[Python-ideas] Adding jsonschema to the standard library

Andrew Barnert abarnert at yahoo.com
Sat May 23 07:07:34 CEST 2015


On May 22, 2015, at 19:59, Stephen J. Turnbull <stephen at xemacs.org> wrote:
> 
> Donald Stufft writes:
> 
>> I think a future area of work is going to be on improving the
>> ability for people who don't know what they want to find out that
>> they want something and which thing they want on PyPI. I'm not
>> entirely sure what this is going to look like
> 
> +1
> 
>> but I think it's an important problem.
> 
> +1
> 
>> It's being solved for very specific cases by starting to have the
>> standard documentation explicitly call out these defacto standards
>> of the Python ecosystem where it makes sense.
> 
> Because that's necessarily centralized, it's a solution to a different
> problem.  We need a decentralized approach to deal with the "people
> who use package X often would benefit from Y too, but don't know where
> to find Y or which implementation to use."  IOW, there needs to be a
> way for X to recommend implementation Z (or implementations Z1 or Z2)
> of Y.
> 
>> This of course does not scale to every single problem domain or
>> module on PyPI so we still need a more general solution.
> 
> The only way we know to scale a web is to embed the solution in the
> nodes.  Currently many packages know what they use internally (the
> install_requires field), but as far as I can see there's no way for a
> package X to recommend "related" packages Z to implement function Y in
> applications using X.  Eg, the plethora of ORMs available, some of
> which work better with particular packages than others do.
> 
> We could also recommend that package maintainers document such
> recommendations, preferably in a fairly standard place, in their
> package documentation.  Even something like "I've successfully used Z
> to do Y in combination with this package" would often help a lot.
> 
> If a maintainer (obvious extension: 3rd party recommendations and
> voting) wants to recommend other packages that work and play well with
> her package but aren't essential to its function, how about a
> dictionary mapping Trove classifiers to lists of recommended packages
> for that implmenentation?

This is a really cool idea, but it would help to have some specific examples.

For example, BeautifulSoup can only use html5lib or lxml as optional HTML parsers, and lxml as an optional XML parser; nothing else will do any good.

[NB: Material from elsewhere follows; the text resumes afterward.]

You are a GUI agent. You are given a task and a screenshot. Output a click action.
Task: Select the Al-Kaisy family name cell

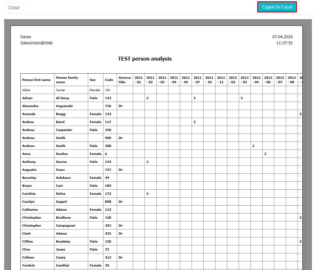click(62, 98)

But it works well with any HTTP request engine, so any "global" recommendation is a good idea, so it should get the same list (say, requests, urllib3, grequests, pycurl) as any other project that wants to suggest an HTTP request engine. And as for scraper frameworks, that should look at the global recommendations, but restricted to the ones that use, or can use, BeautifulSoup. I'm not sure how to reasonably represent all three of those things in a node.

Of course it's quite possible that I jumped right to a particularly hard example with unique problems that don't need to be solved in general, and really only the first one is necessary, in which case this is a much simpler problem...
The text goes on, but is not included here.